Jonathan Lovvorn, vice president & chief counsel for animal protection litigation with The Humane Society of the United States: "We are disappointed the new administration has missed this opportunity to change course and rethink the failed wolf persecution policies of the last eight years. We urge the Department of the Interior to reconsider this ongoing effort to strip wolves of all federal protection, which has been repeatedly struck down by the courts and is no more likely to succeed here than the previous failed attempts."
Michael Garrity, executive director of the Helena-based Alliance for the Wild Rockies: "We are disappointed in this decision since Idaho, Wyoming and Montana stand ready to implement management schemes that have the primary purpose of eliminating, rather than conserving, wolves."
Doug Heiken, Oregon Wild: "Oregon has a lot of wild forests that provide high quality wolf habitat, but it's mostly unoccupied. Secretary Salazar's decision is a big set-back for wolf recovery efforts in Oregon because true recovery in Oregon will depend on healthy wolf populations across the Northern Rockies."

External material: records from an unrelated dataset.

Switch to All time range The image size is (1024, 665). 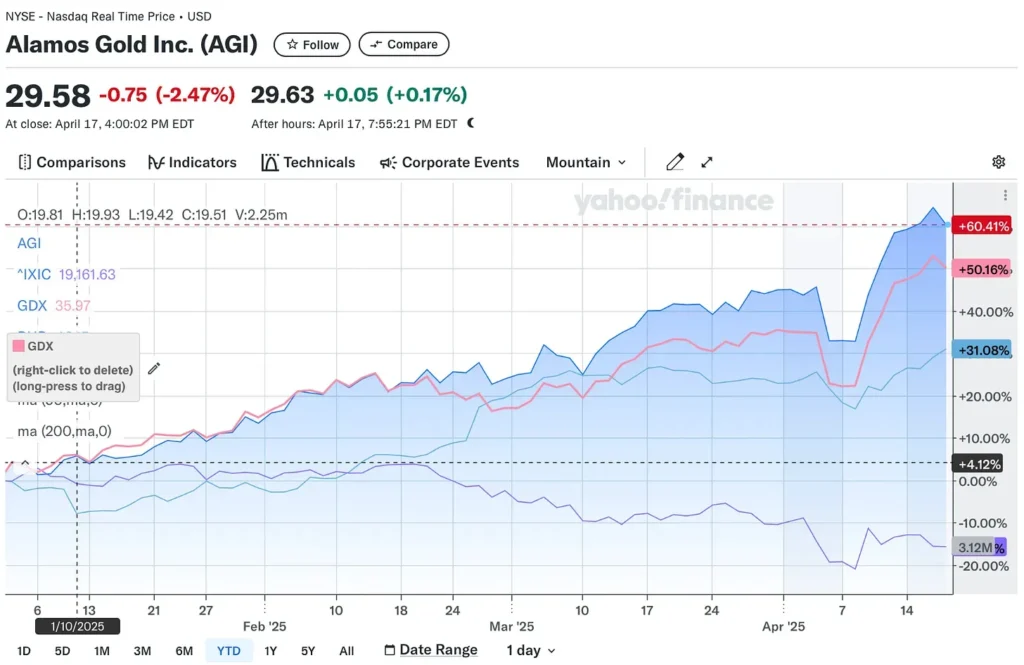click(346, 651)
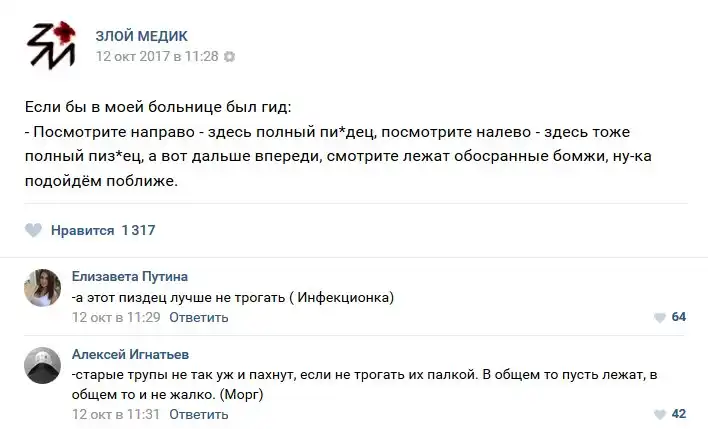This screenshot has height=429, width=708.
Task: View the 1317 likes count on the post
Action: coord(138,230)
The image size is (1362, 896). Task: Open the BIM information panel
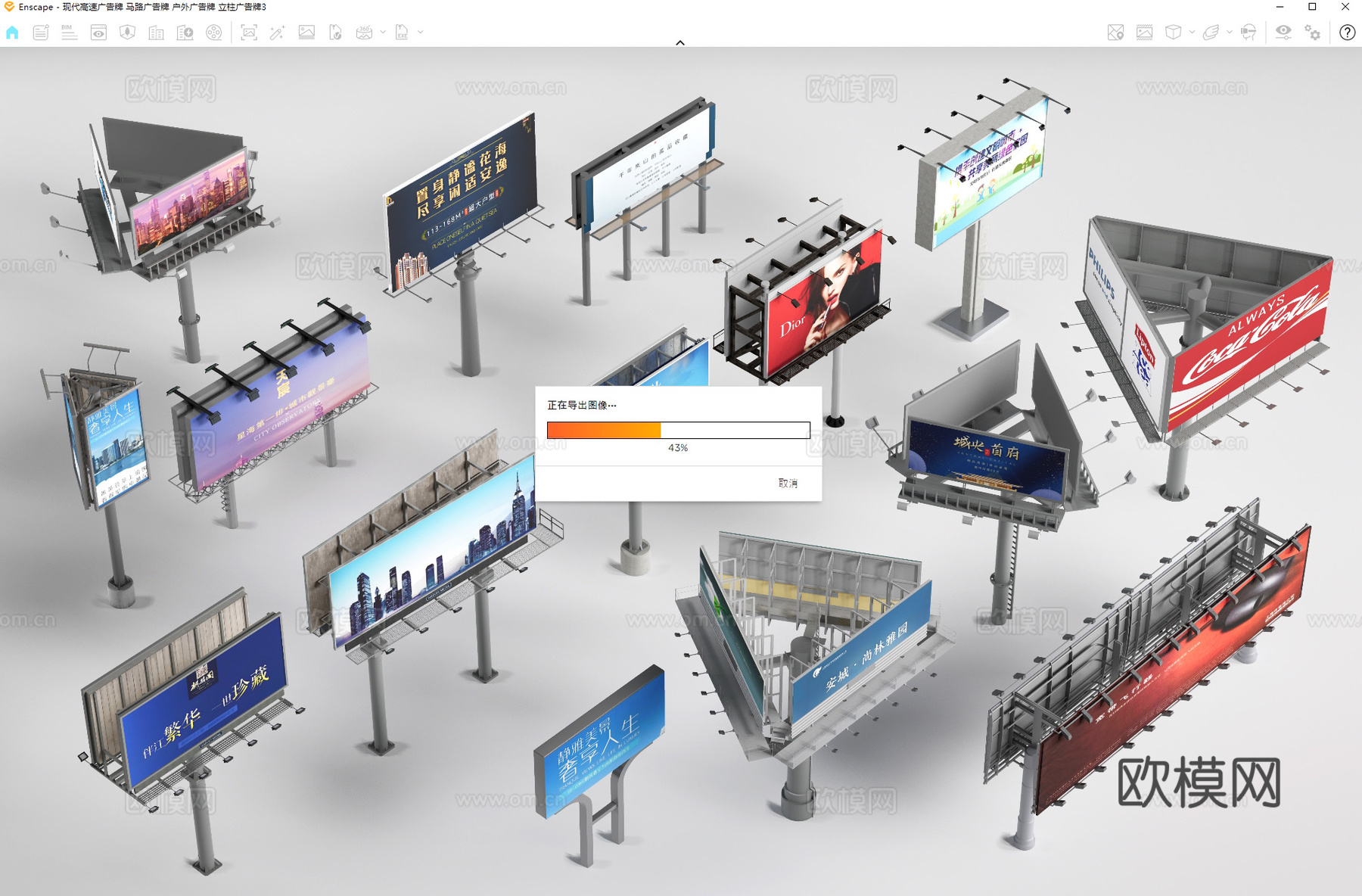[x=70, y=33]
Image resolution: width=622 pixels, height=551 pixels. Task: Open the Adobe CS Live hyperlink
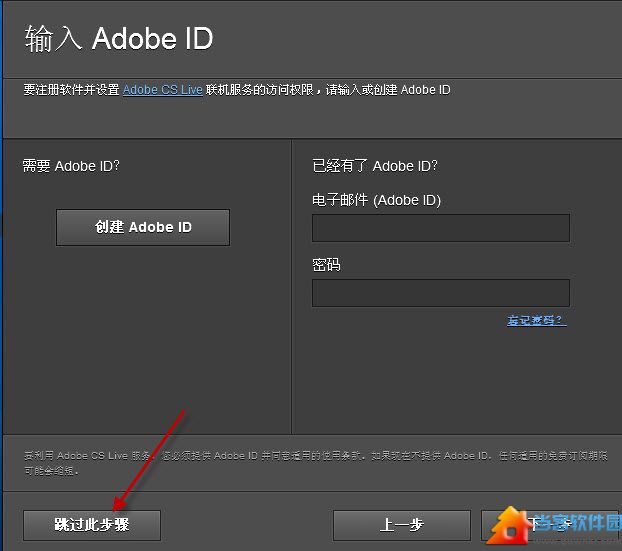tap(163, 90)
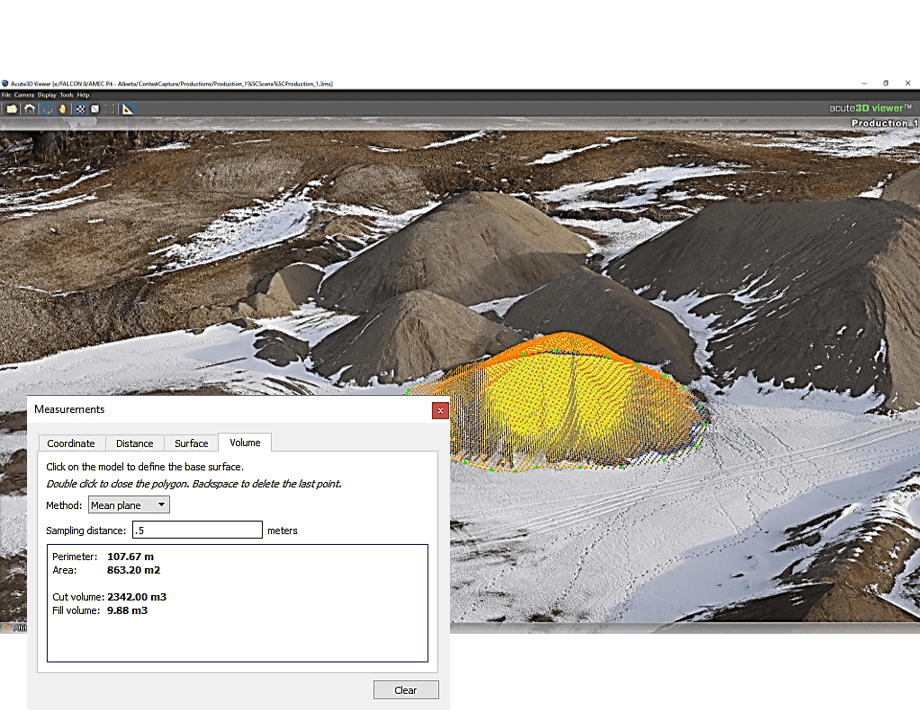Open the Tools menu
The image size is (920, 712).
pos(66,95)
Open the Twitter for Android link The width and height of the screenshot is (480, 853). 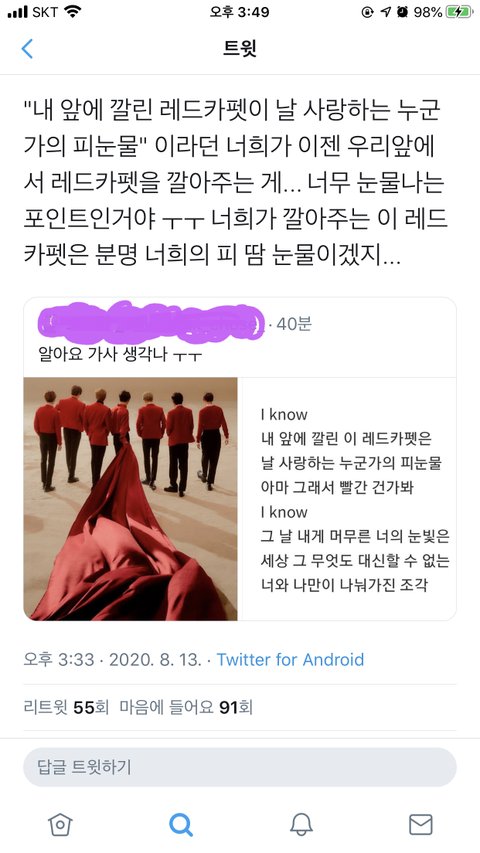click(x=290, y=659)
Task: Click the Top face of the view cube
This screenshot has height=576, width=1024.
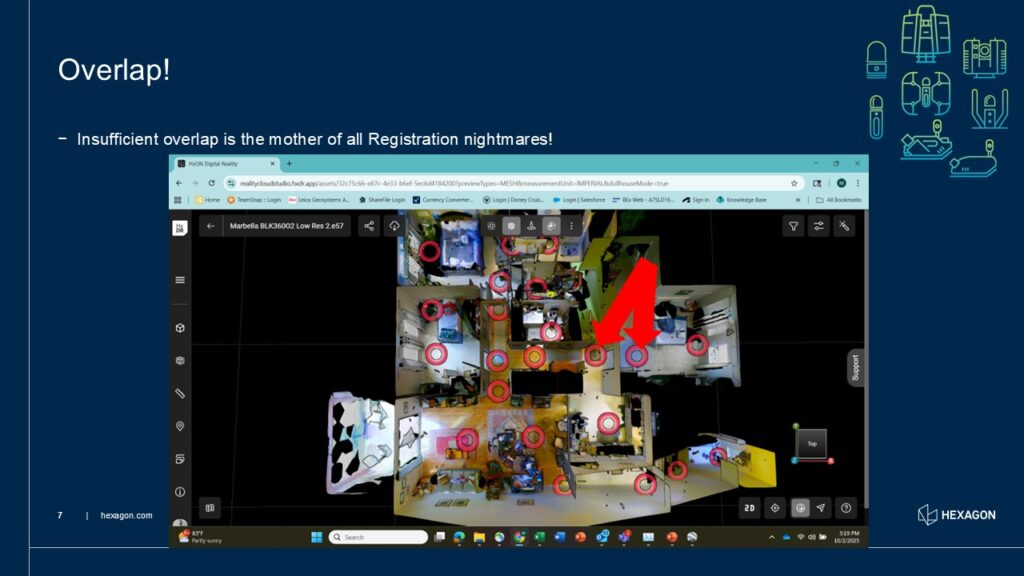Action: click(x=811, y=443)
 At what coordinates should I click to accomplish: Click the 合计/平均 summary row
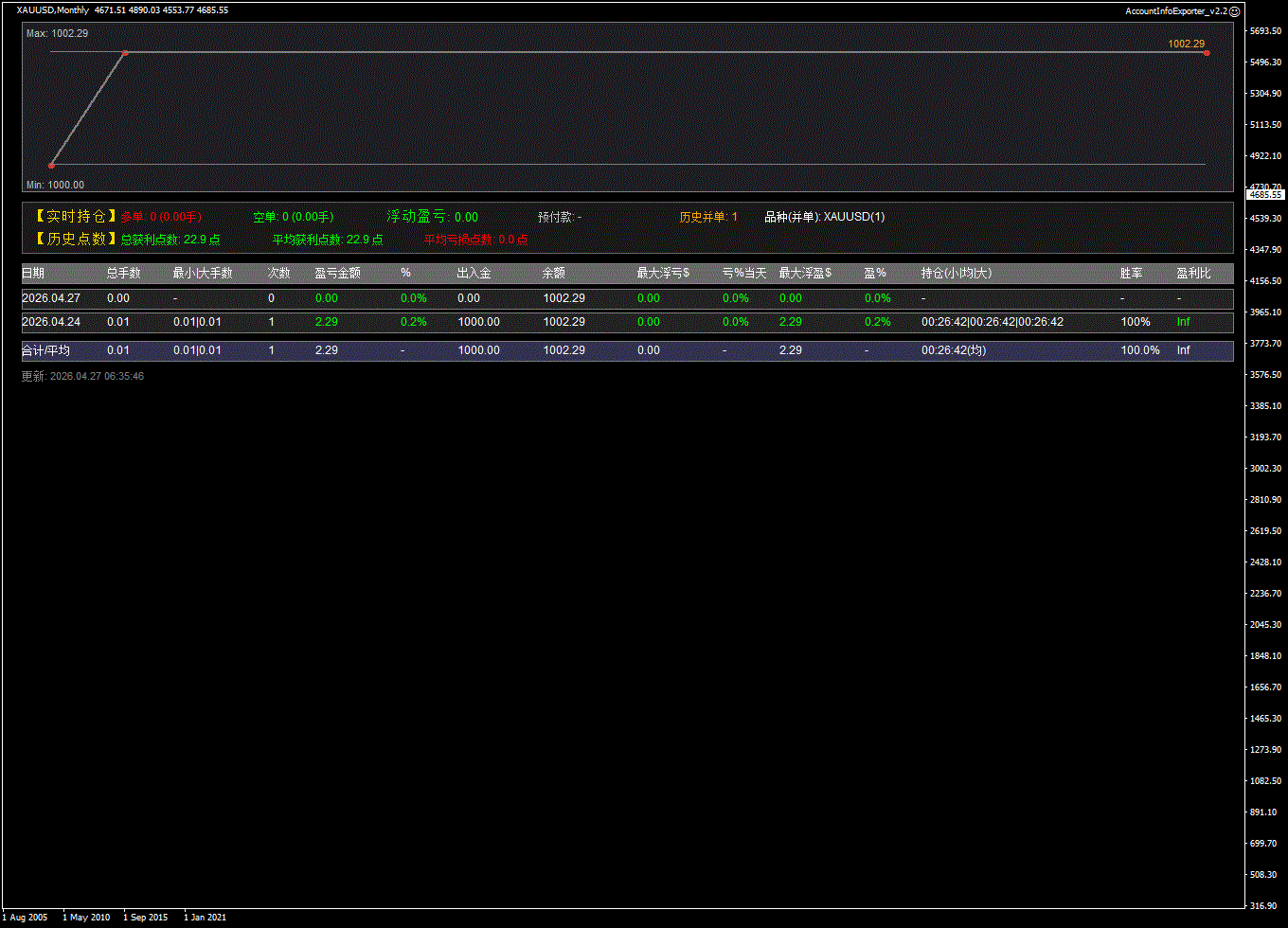coord(45,350)
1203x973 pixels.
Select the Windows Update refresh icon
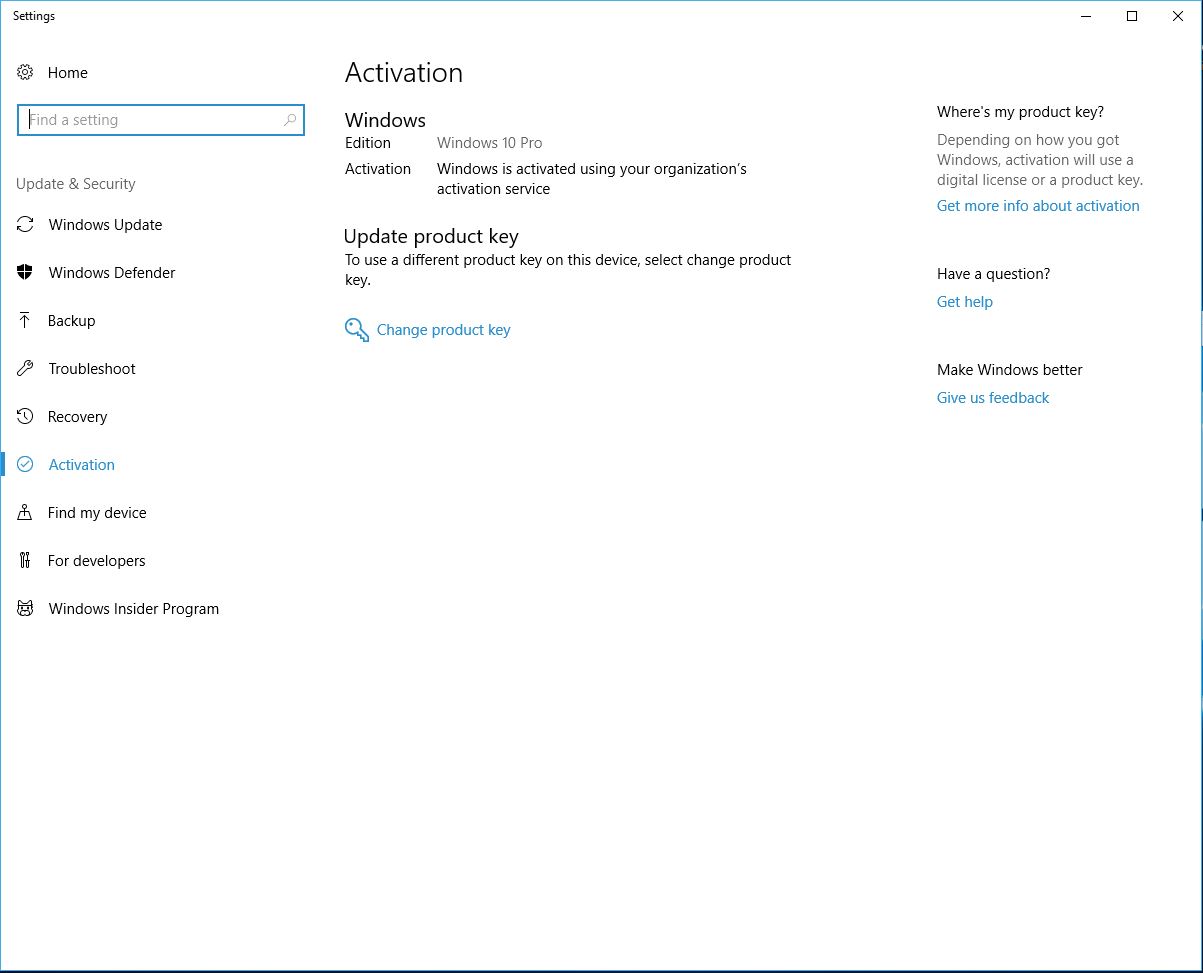coord(25,225)
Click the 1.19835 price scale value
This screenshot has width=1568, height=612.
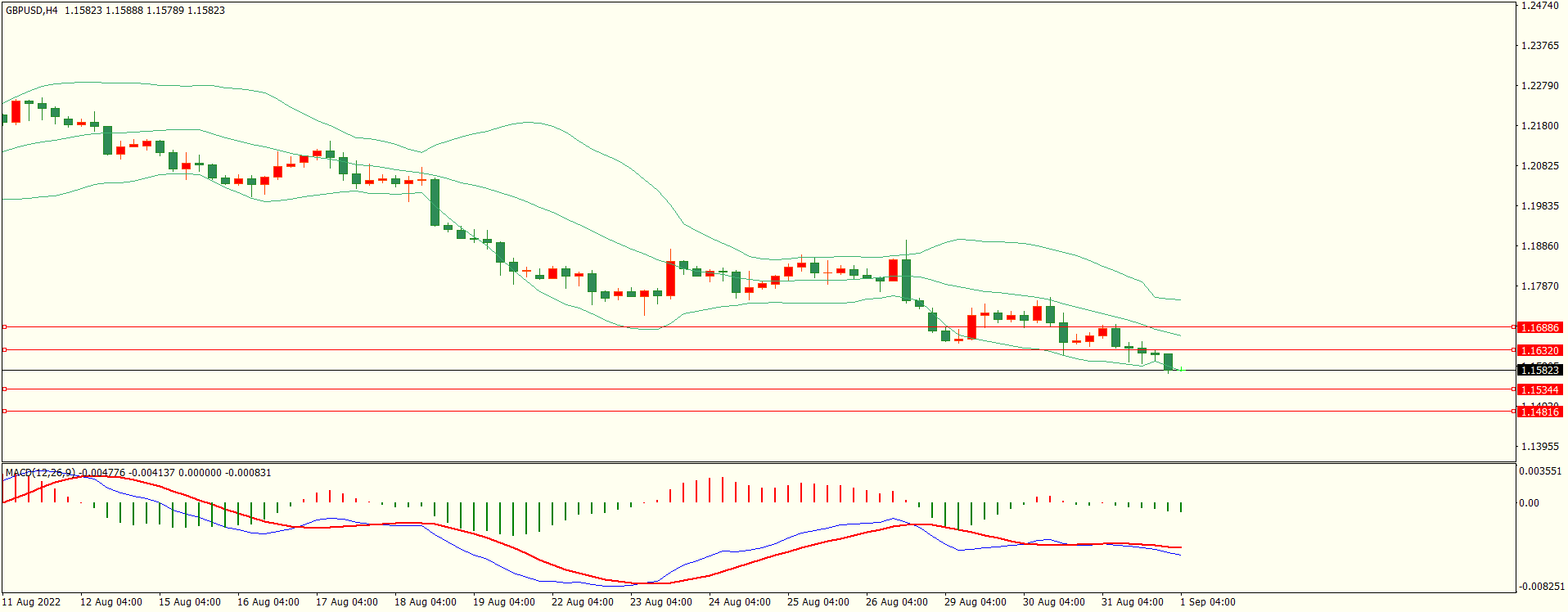pyautogui.click(x=1539, y=206)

Dan Kruse of the Cascadia Wildlands Project: "This decision is a terrible blow to Oregon's fledgling wolf population, which is so dependent upon the migration of wolves from the Northern Rockies. At this critical junction, where Oregon's wolves have a fighting chance for the first time in more than sixty years, the decision to take away their protection is particularly unjustified."
Jon Marvel of Western Watersheds Project: "This shameful ruling will result in the killing of hundreds of wolves just to benefit ranchers. With this decision, Ken Salazar is subjecting wolves to the whim of states that have proven to be incapable of protecting them."
Jennifer Schwartz, Hells Canyon Preservation Council: "The possibility that a viable population of wolves can naturally disperse and re-colonize in Oregon in the near future is significantly diminished, if our neighbor Idaho is allowed to greatly reduce its core wolf population. The delisting rule amounts to a very disheartening setback for our organization and its many members who welcome the return of wolves in Oregon."
Earthjustice Attorney Jenny Harbine: "The states are eager to begin killing wolves without federal oversight. By delisting wolves, the federal government is handing Idaho and Montana a loaded gun. The Fish and Wildlife Service says states may kill all but 300 of the current northern Rockies population of around 1,500 wolves. The population cannot stand this level of mortality."